• [Tasks for this exercise]:
a - Decide whether each statement below agrees with the health debate report, answering yes or no and quoting the words of the report that settle it. (i) The volunteers met on a Sunday afternoon. (ii) About two dozen former campaign volunteers gathered in the coffee house. (iii) Organizing for America now operates under the Democratic National Committee.
b - Rewrite the stretch of the health debate report from "Unidentified Man #1: This" through "is all about.", changing "loud" to "quiet".

Grass-Roots Groups Gear Up For Health Debate
This weekend, Democrats kicked off what promises to be a massive grass-roots campaign for their health-reform plans. They are organizing community meetings with the millions of e-mail addresses they got during last year's campaign. Republicans are also mobilizing, some with big-dollar ad campaigns like former hospital CEO Rick Scott.
MICHELE NORRIS, host:
Aside from meeting with the Supreme Court nominee this week marks the time when lawmakers are expected to begin thrashing out details of a bill to overhaul health care. And outside the beltway, grassroots campaigns for and against the emerging plan are starting to ramp up.
NPR's Julie Rovner reports on the competing pressure from the sidelines.
(Soundbite of crowd)
JULIE ROVNER: On a beautiful Sunday afternoon about a dozen-and-a-half former Obama campaign volunteers gathered in a dimly-lit coffee house in Silver Spring, Maryland. Together they bent over organizer John Randall's laptop.
Unidentified Man #1: This is as loud as it gets?
Unidentified Man #2: That is unfortunately as loud as it gets.
ROVNER: Eventually they were addressed by a taped video by President Obama, outlining his goals for fixing the heath care system.
President BARACK OBAMA: To get this done, I need your voice to be part of the debate, and it needs to happen now. That's what Organizing for America is all about.
ROVNER: Organizing for America is the repurposed version of Obama for America, the successful grassroots organization that helped get the current president elected. It's now under the auspices of the Democratic National Committee and it's gearing up to get all those volunteers back out on the street, this time to help push through a health care bill.
Mr. JOHN RANDALL (Liaison to Maryland's Eighth Congressional District, Organizing for America): The insurance companies and other interests have their voices on Capitol Hill. But the people's voice is not being represented.
ROVNER: John Randall is the group's liaison for Maryland's Eighth Congressional District. He delivered a message that was going on at meetings like this one across the country this weekend.
Mr. RANDALL: And that's what we're here to do is to organize both our own voices and expand the coverage for you all to get your friends and neighbors, people you know, to be more involved in this.

• [Recorded data]:

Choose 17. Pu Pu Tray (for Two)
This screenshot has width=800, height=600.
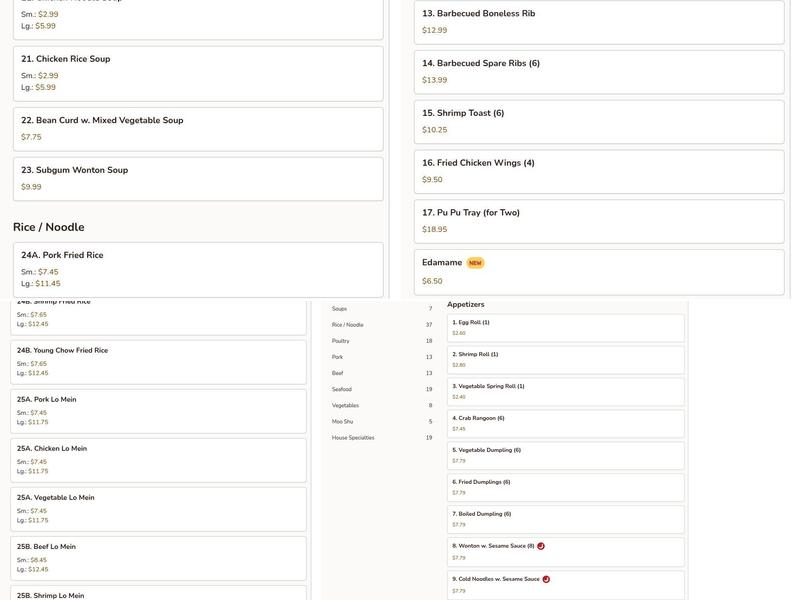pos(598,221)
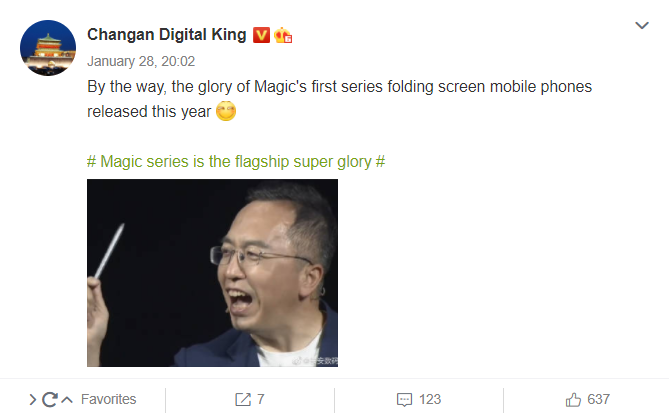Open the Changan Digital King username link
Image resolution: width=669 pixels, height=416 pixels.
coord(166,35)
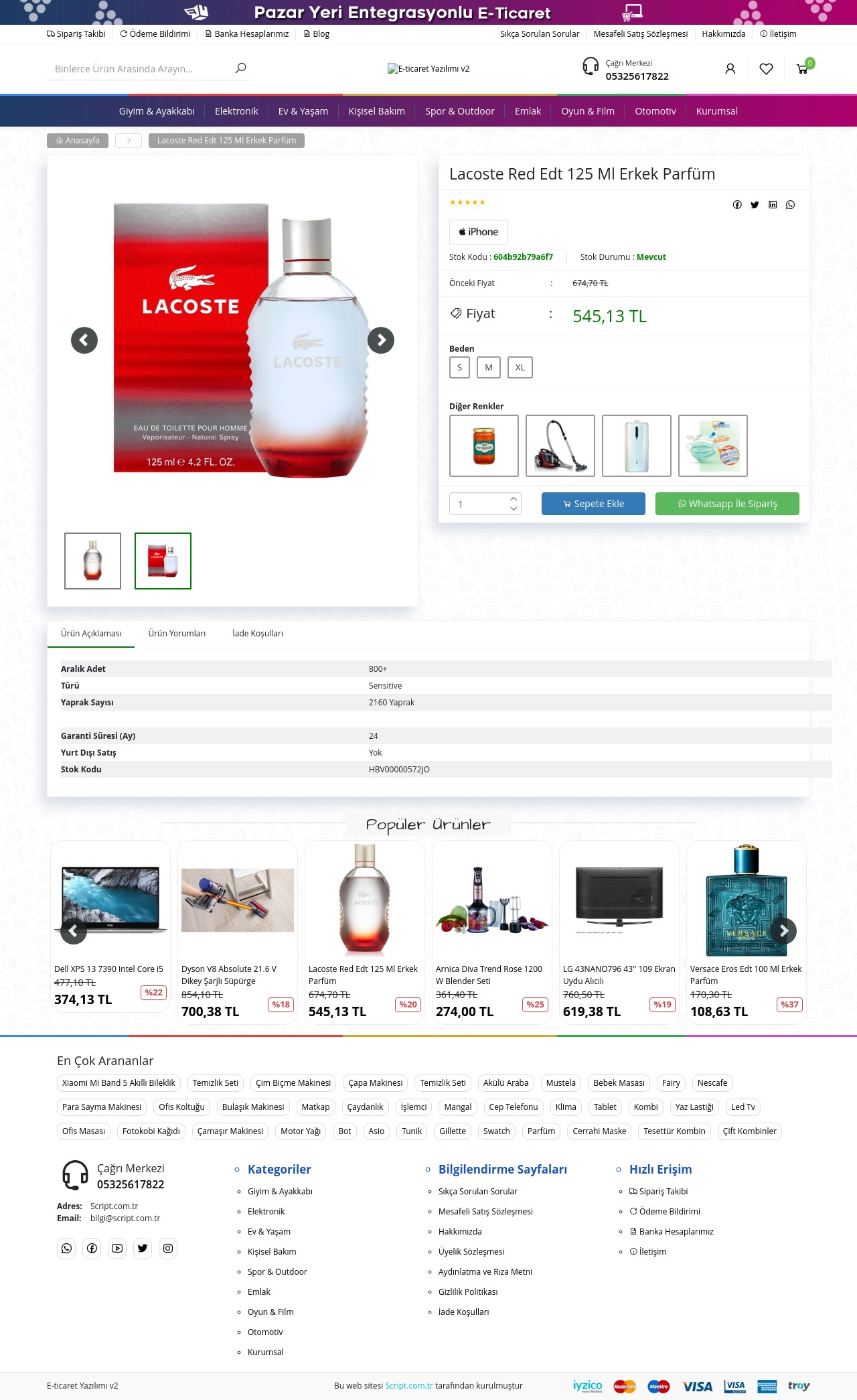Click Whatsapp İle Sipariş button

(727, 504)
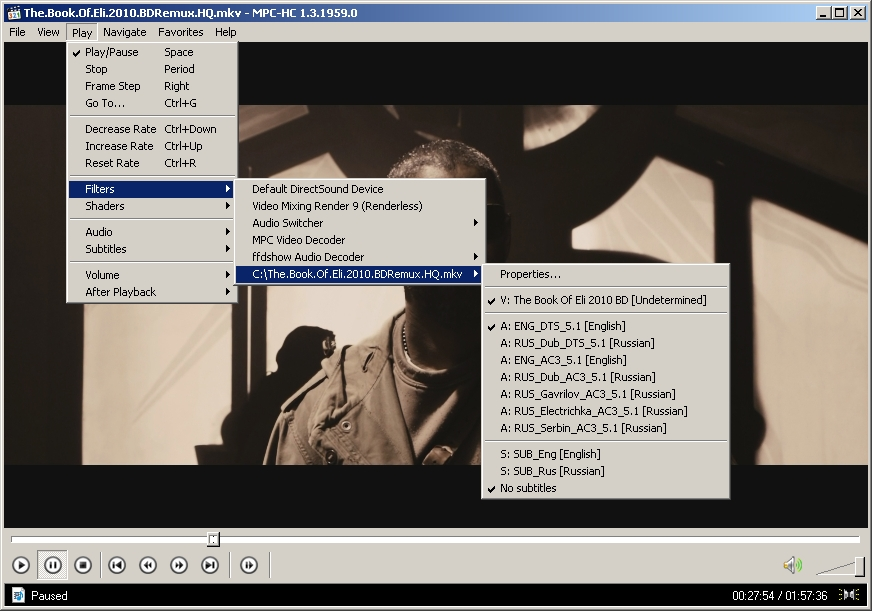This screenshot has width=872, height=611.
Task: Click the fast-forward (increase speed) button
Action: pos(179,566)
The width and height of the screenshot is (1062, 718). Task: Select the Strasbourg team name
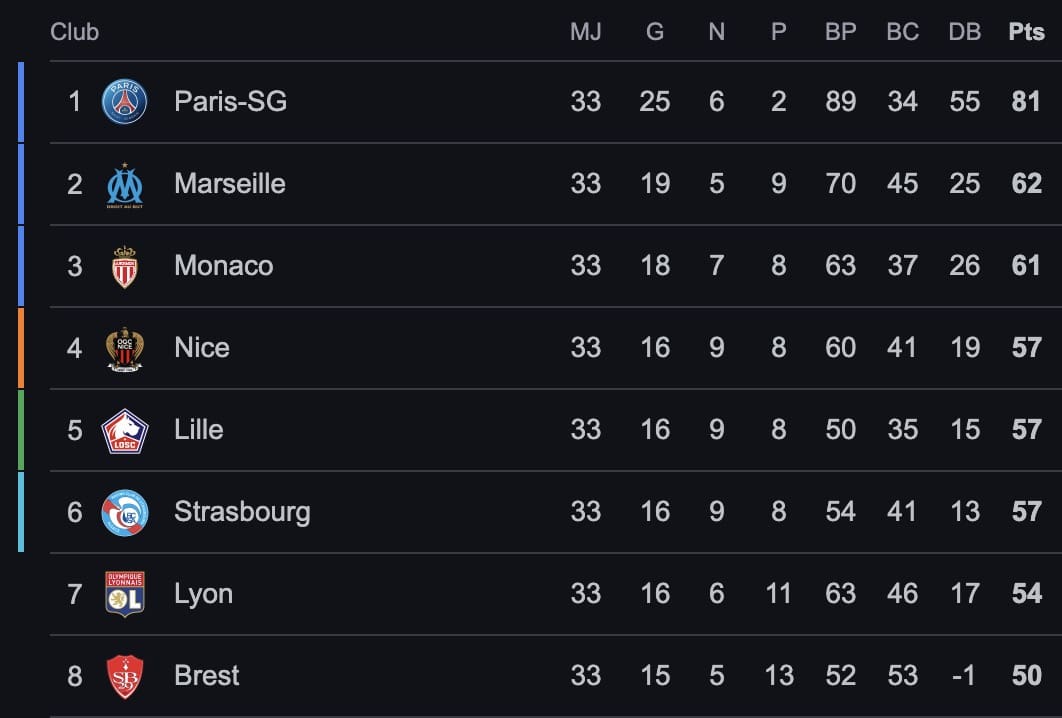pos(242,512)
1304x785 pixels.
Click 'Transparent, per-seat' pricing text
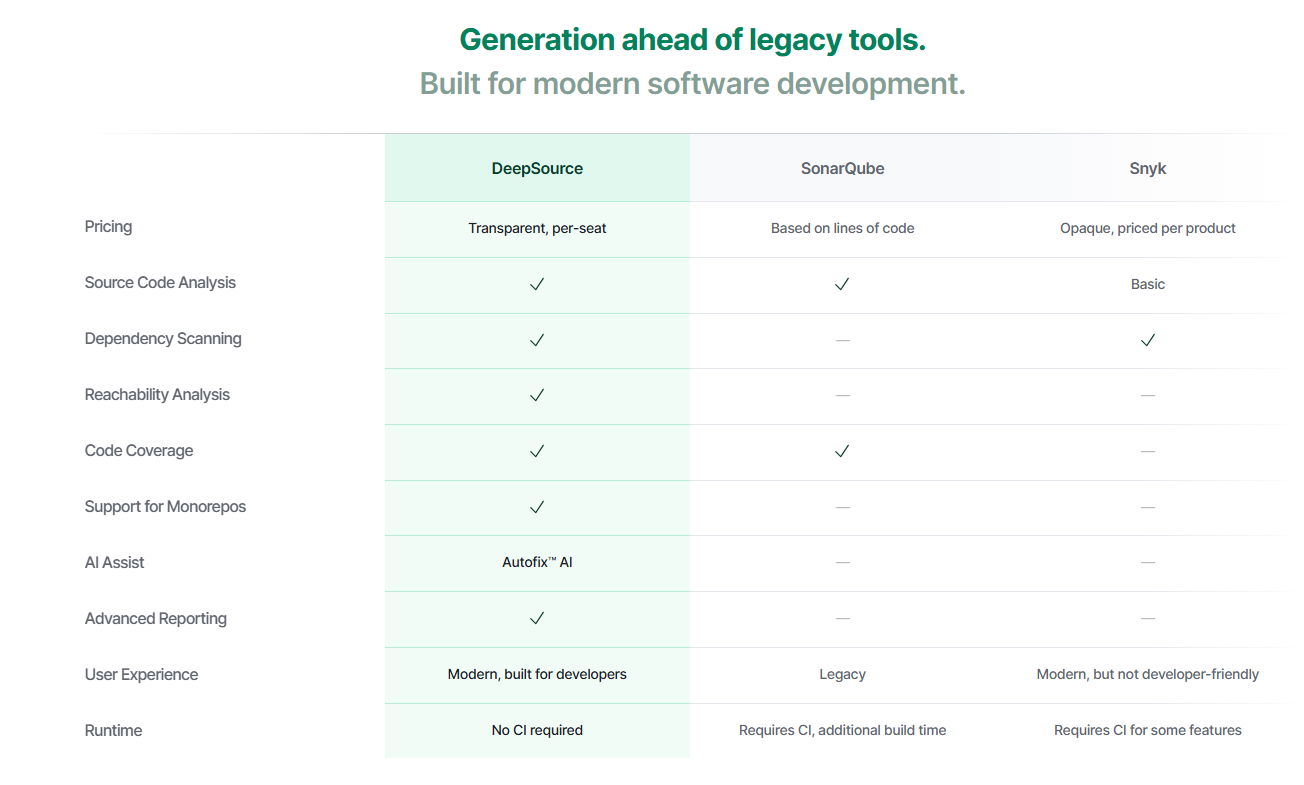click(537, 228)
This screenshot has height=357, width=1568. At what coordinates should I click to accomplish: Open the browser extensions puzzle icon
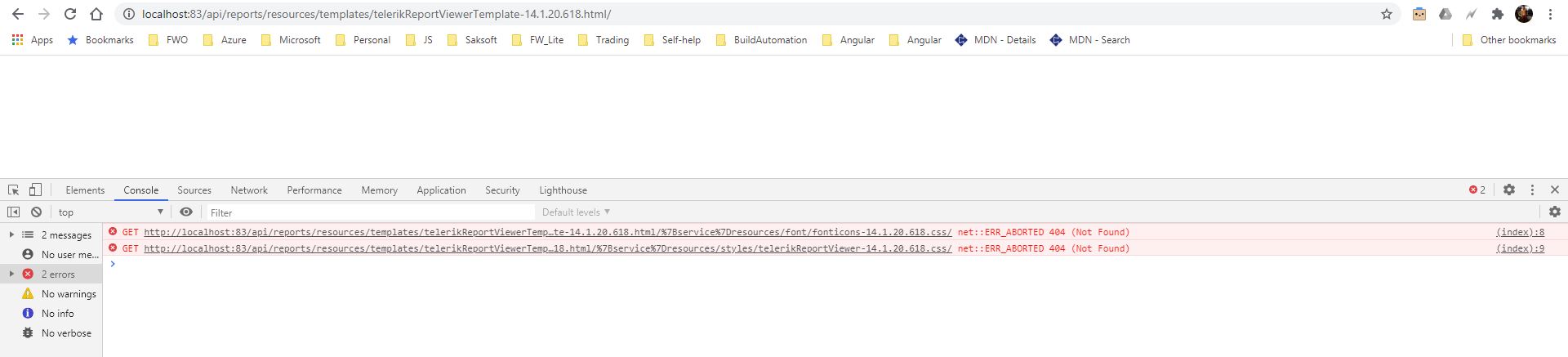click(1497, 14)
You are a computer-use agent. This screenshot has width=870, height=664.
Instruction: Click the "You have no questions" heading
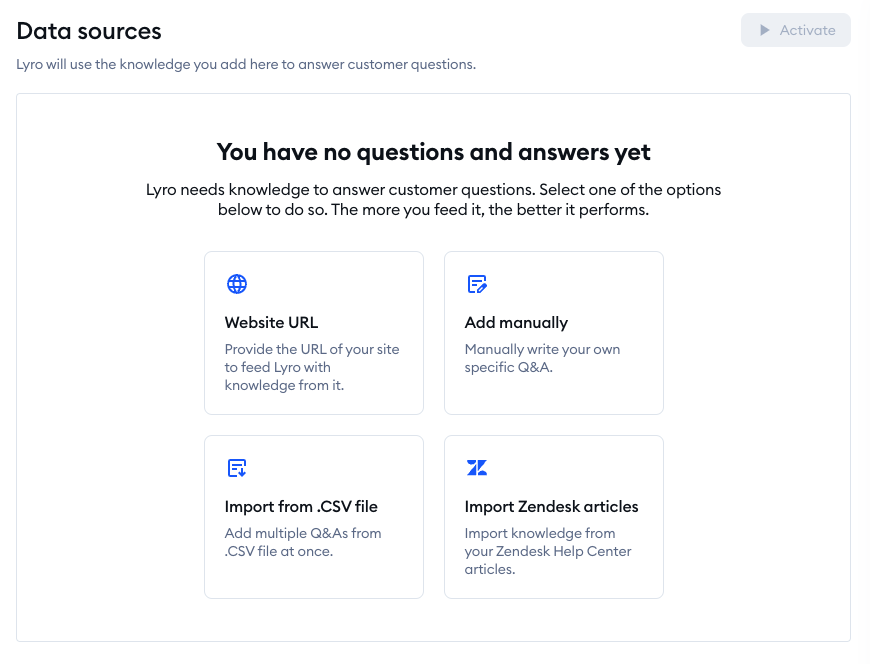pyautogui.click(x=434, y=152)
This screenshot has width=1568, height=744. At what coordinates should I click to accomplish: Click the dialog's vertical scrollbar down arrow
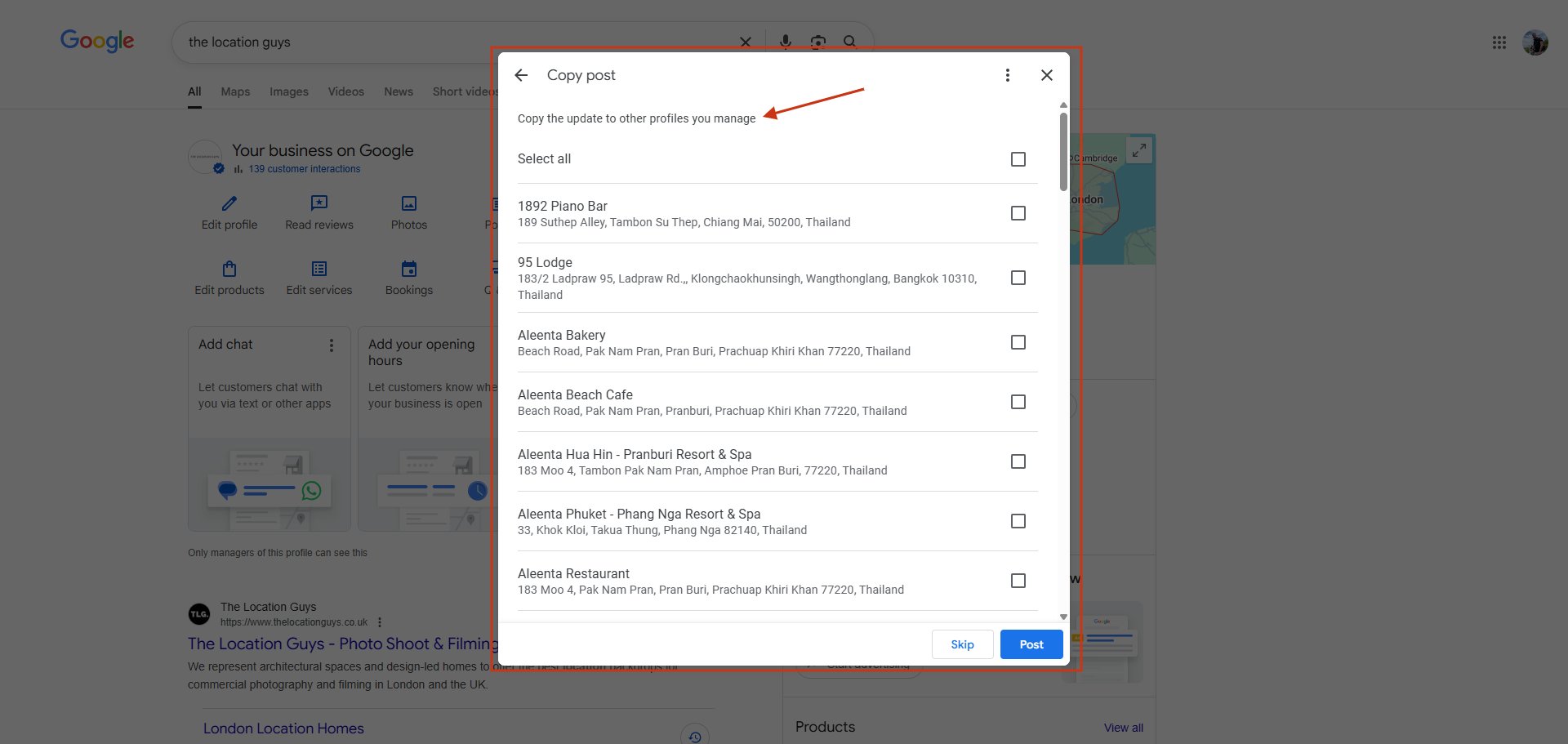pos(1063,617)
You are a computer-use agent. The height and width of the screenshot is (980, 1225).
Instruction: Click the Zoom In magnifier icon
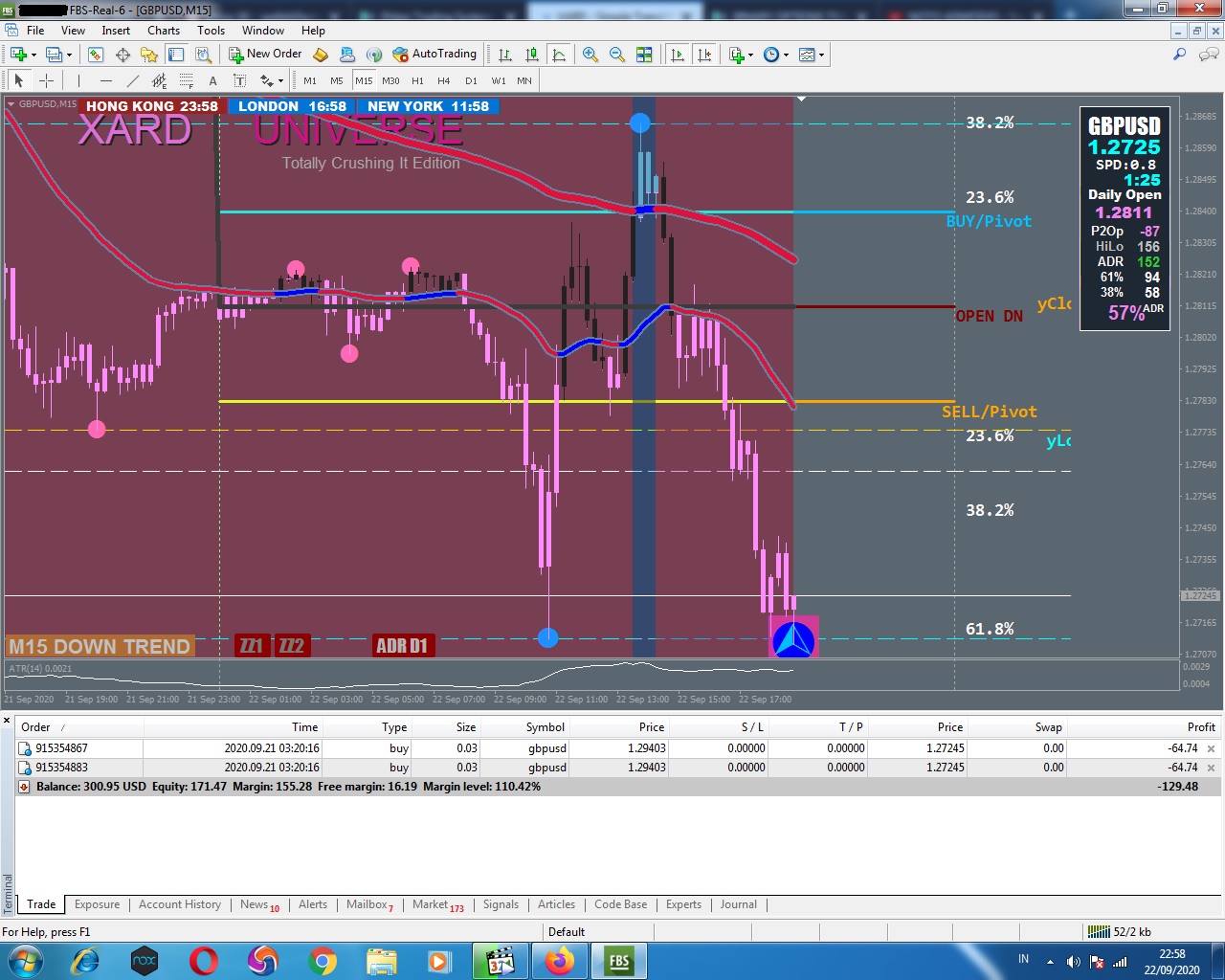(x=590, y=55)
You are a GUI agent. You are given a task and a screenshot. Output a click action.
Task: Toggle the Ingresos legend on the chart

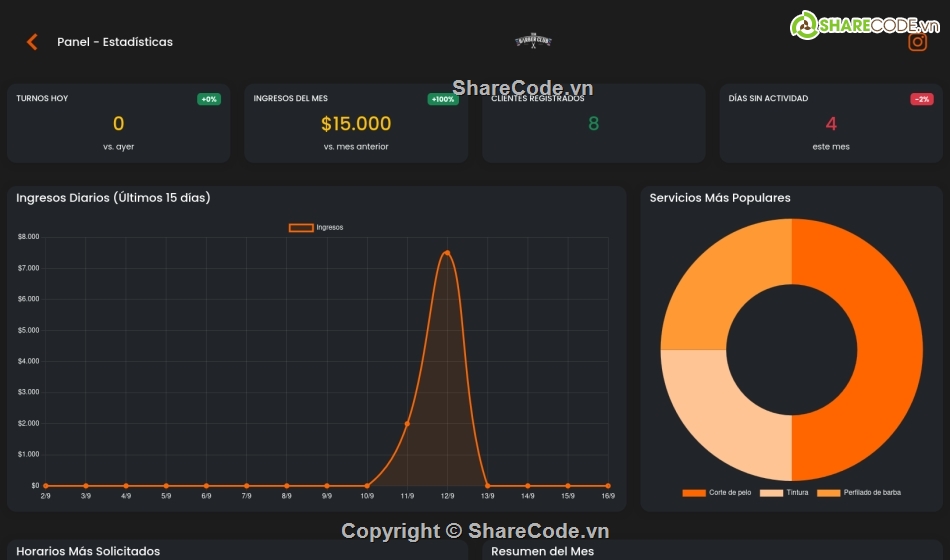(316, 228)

• [Solutions to the tasks]:
a -
(i) Yes: "On a beautiful Sunday afternoon"
(ii) No: "about a dozen-and-a-half former Obama campaign volunteers"
(iii) Yes: "It's now under the auspices of the Democratic National Committee"

b -
Unidentified Man #1: This is as quiet as it gets?
Unidentified Man #2: That is unfortunately as quiet as it gets.
ROVNER: Eventually they were addressed by a taped video by President Obama, outlining his goals for fixing the heath care system.
President BARACK OBAMA: To get this done, I need your voice to be part of the debate, and it needs to happen now. That's what Organizing for America is all about.